Ensuite on a réalisé une IHC qui a été positive au PCV2 (Opriessnig). L'idée que les sondes PCR doivent être mises à jour n'est pas nouvelle et cela a été quelque chose d’assez habituel avec des agents comme le SDRP. Quand des résultats n'ont pas de sens, ils doivent être revérifiés. Sans le feedback des vétérinaires cliniques les plus avertis, aucun laboratoire ne pourrait se mettre à jour. L'impact de la variation des souches sur l’efficacité des tests sérologiques reste encore à déterminer.
La détection des anticorps se fait souvent par ELISA ou par des techniques de séro-neutralisation. A cause de la généralisation de l’infection, la sérologie a été de peu d’aide pour le diagnostic et ses résultats doivent être interprétés avec soin. Le profil sérologique des élevages peut aider à déterminer quand se produit l’infection et peut être aussi utile pour estimer l’impact potentiel des anticorps maternels au moment de la (les vaccination(s).

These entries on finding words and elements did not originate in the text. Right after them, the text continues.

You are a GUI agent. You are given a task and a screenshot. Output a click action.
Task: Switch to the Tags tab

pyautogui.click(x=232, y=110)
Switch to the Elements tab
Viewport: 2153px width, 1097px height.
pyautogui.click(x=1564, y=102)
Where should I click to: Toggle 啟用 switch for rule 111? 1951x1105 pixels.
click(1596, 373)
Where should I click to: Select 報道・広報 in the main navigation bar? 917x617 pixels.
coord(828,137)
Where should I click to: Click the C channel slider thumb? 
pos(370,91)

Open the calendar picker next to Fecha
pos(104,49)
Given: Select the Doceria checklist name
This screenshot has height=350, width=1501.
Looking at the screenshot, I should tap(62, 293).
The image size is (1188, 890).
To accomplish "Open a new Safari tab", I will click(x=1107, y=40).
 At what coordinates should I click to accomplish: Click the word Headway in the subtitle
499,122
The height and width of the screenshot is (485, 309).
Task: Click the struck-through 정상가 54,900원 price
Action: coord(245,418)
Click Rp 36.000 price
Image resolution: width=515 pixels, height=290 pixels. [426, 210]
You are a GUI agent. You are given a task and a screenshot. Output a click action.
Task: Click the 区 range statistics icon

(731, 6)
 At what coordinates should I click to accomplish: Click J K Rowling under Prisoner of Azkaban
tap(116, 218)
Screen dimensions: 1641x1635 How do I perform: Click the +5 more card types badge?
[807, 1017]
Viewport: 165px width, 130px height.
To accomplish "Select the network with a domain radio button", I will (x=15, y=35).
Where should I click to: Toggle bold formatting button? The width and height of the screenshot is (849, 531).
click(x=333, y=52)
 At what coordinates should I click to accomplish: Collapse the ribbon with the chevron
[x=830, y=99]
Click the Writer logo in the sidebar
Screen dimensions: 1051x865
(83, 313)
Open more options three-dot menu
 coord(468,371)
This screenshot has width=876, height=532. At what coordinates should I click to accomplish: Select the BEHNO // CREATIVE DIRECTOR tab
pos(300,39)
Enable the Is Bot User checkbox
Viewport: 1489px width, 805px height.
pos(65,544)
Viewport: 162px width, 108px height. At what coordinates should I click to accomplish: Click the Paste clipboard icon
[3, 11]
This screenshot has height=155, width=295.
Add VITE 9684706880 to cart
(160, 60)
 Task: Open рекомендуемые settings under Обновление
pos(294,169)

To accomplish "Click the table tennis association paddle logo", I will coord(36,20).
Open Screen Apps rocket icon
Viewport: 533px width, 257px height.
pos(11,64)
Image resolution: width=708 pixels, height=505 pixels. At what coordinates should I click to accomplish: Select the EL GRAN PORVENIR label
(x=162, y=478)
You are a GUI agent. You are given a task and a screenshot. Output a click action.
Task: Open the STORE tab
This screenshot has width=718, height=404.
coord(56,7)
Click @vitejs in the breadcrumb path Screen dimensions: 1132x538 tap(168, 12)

Le syndrome d'oedème pulmonaire aigu peut être observé dans les PCVAD aigus. | Poumons foncés et indurés (typique de pneumonie interstitcielle) d'un pors avec une pneumonie associée au PCV2. |
Diagnostic et évaluation de l’impact en élevage
Le diagnostic du PCV2 sur un animal malade est encore le même que celui que Sorden a décrit il y a 14 ans. La découverte occasionnelle d'un animal avec du PCVAD dans une grande population n'est pas rare puisque l'efficacité du vaccin est rarement de 100%. Assigner automatiquement toutes les variations de la performance, la morbidité ou la mortalité au PCV2 en nous basant sur l'observation de deux porcs serait une imprudence en tenant compte de la présence d'autres pathogènes endémiques (bactéries, virus, parasites) ou d’autres facteurs qui peuvent compromettre la performance (alimentation, conduite, ambiance). Une question difficile à répondre est : comment peut-on évaluer l'impact du PCVAD sur une population vaccinée ?
Une approche systématique du diagnostic implique un suivi soigneux et systématique des porcs tout au long du temps. Souvent, le suivi simultané d’autres agents endémiques (Mycoplasma, SDRP, influenza, Actinobacillus, Haemophilus, Lawsonia, Brachyspira, Salmonella, parasites, etc. …) est plus objectif et utile que se concentrer sur la simple détection du PCV2. Le meilleur outil du diagnostic est probablement l’autopsie et l’enregistrement systématique de toutes les recherches de tous les porcs morts en engraissement. On peut prélever des échantillons de tissus dans du formol pour leur examen si le diagnostic est douteux ou si on veut écarter le PCV2. La pneumonie enzootique, l’entérite ou la pleurésie chronique sont souvent les causes de pertes significatives. Les contrôles de routine à l’abattoir peuvent améliorer le suivi. Le profil sérologique peut aider à identifier la phase ou l’âge auquel se produit l’infection. L'impact des multiples facteurs identifiés peut être noté et peut-être estimé par rapport à la perte de chance totale du potentiel productif. Par malheur on ne dispose pas encore de protocoles précis pour évaluer l'impact du PCVAD ou des infections subcliniques par le PCV2 dans les populations.